Background of the Dispute

The Senate Health, Education, Labor & Pensions (HELP) Committee has been actively investigating the circumstances around the bankruptcy of Steward Health Care, a private hospital network. In July of this year, the Senate HELP Committee, on a bipartisan basis, issued its first subpoena since 1981, directing Dr. Ralph de la Torre, CEO of Steward Health Care, to appear at a hearing on September 12.

One week before the scheduled hearing date, Dr. de la Torre, through counsel, objected to the subpoena, asserting that his testimony would be inconsistent with an existing bankruptcy court order, would violate a directive from the company barring him from testifying about the bankruptcy, and would violate his constitutional rights. Senate HELP Chairman Bernie Sanders and Ranking Member Bill Cassidy rejected these objections and noted that any Fifth Amendment privilege assertions must be invoked at the hearing on a question-by-question basis.

Dr. de la Torre did not appear at the hearing and his absence was marked with an empty chair at the witness table. One week later, the Senate HELP Committee voted unanimously (with one Senator abstaining) to hold Dr. de la Torre in criminal contempt. On September 25, the full Senate approved the criminal contempt resolution by unanimous consent. The Senate HELP Committee also approved a civil contempt resolution to enforce the subpoena in federal court, but the Senate must adopt that separate resolution before litigation can proceed.

Next Steps

The US Attorney for the District of Columbia will consider whether to present the matter to a grand jury for a criminal indictment. Earlier this year, the Justice Department refused to prosecute Attorney General Merrick Garland in response to a House of Representatives’ criminal contempt vote because the President asserted executive privilege over the materials sought by the subpoena at issue. The Justice Department may well take a different view of a corporate executive who defies a congressional subpoena. In addition, on September 30, Dr. de la Torre sued the Senate HELP Committee (and nearly all of its members), alleging that the subpoena was invalid and the committee’s actions violated his Fifth Amendment rights. This lawsuit must contend with the considerable hurdle of the U.S. Constitution’s Speech or Debate Clause which broadly immunizes members of Congress from suit for legislative acts. 

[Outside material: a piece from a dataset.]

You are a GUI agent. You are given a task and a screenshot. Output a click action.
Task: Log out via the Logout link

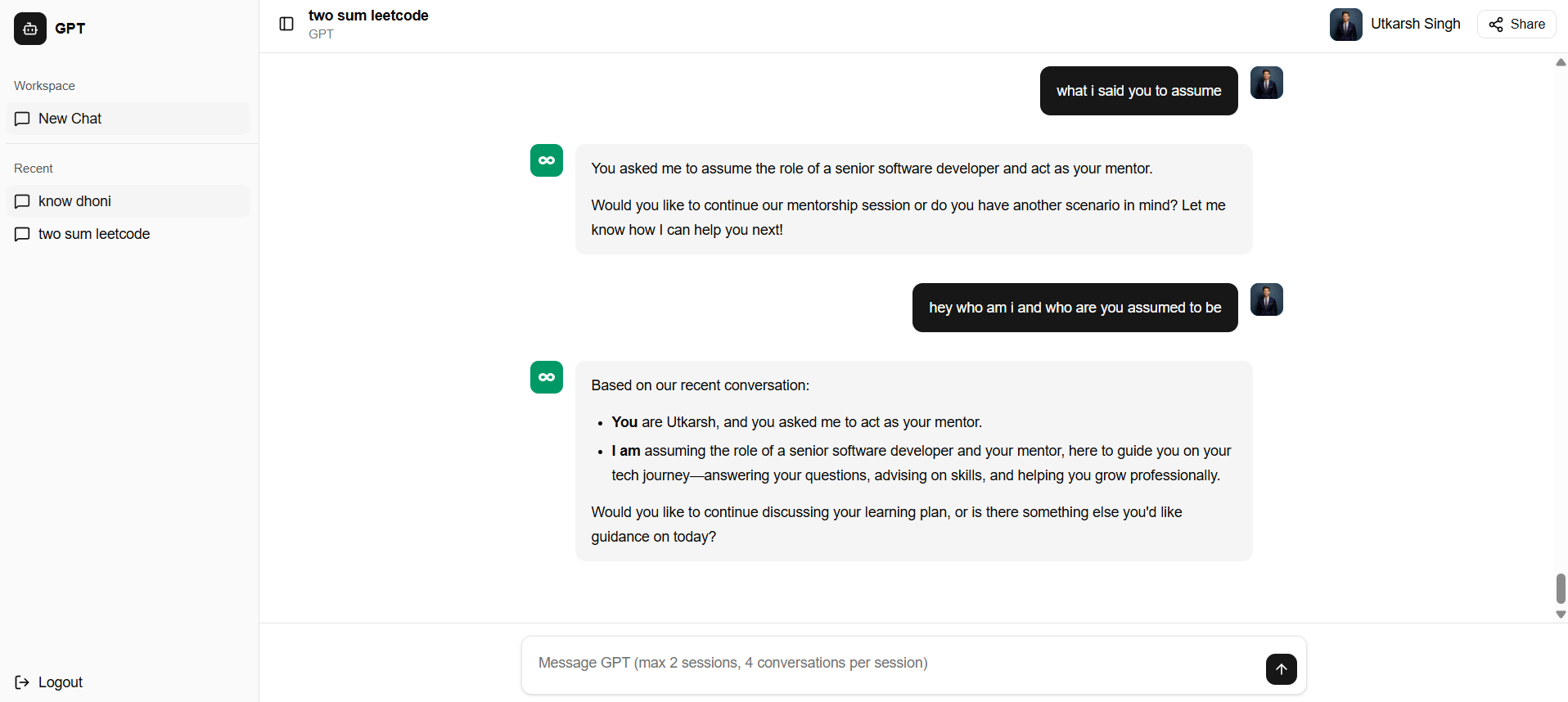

These developments may represent Senators’ increasing willingness to both issue subpoenas and refer non-compliant corporate executives to the Department of Justice for prosecution. They also illustrate the speed with which Congress can escalate subpoena disputes with private parties and the risks of congressional investigations to a company and its executives. Companies should take seriously threats by committees to issue subpoenas and carefully weigh their response to any congressional investigation.

 


 

1  2 USC. § 192.

2 United States v. Bannon, 101 F.4th 16 (D.C. Cir. 2024).

3 Id.

4 2 USC. § 192; 18 USC. § 3571(b).

5 2 USC. § 194. The statute contemplates that certification of criminal contempt may, in some circumstances, be available without a full vote of the House or Senate, but that process is disfavored.

6 2 USC. § 192.

7 Prosecutorial Discretion Regarding Citations for Contempt of Congress, 38 Op. O.L.C. 1 (2014).

8 Prosecution for Contempt of Congress of an Executive Branch Official Who Has Asserted a

Claim of Executive Privilege, 8 Op. O.L.C. 101, 102 (1984).

9 United States v. Costello, 198 F.2d 200 (2d Cir. 1952); 4 Deschler’s Precedents of the US House of Representatives, ch. 15, § 21.

10 28 USC. § 1365.

11 Comm. on the Judiciary v. McGahn, 973 F.3d 121 (D.C. Cir. 2020) (vacated pending en banc review; appeal dismissed before rehearing en banc).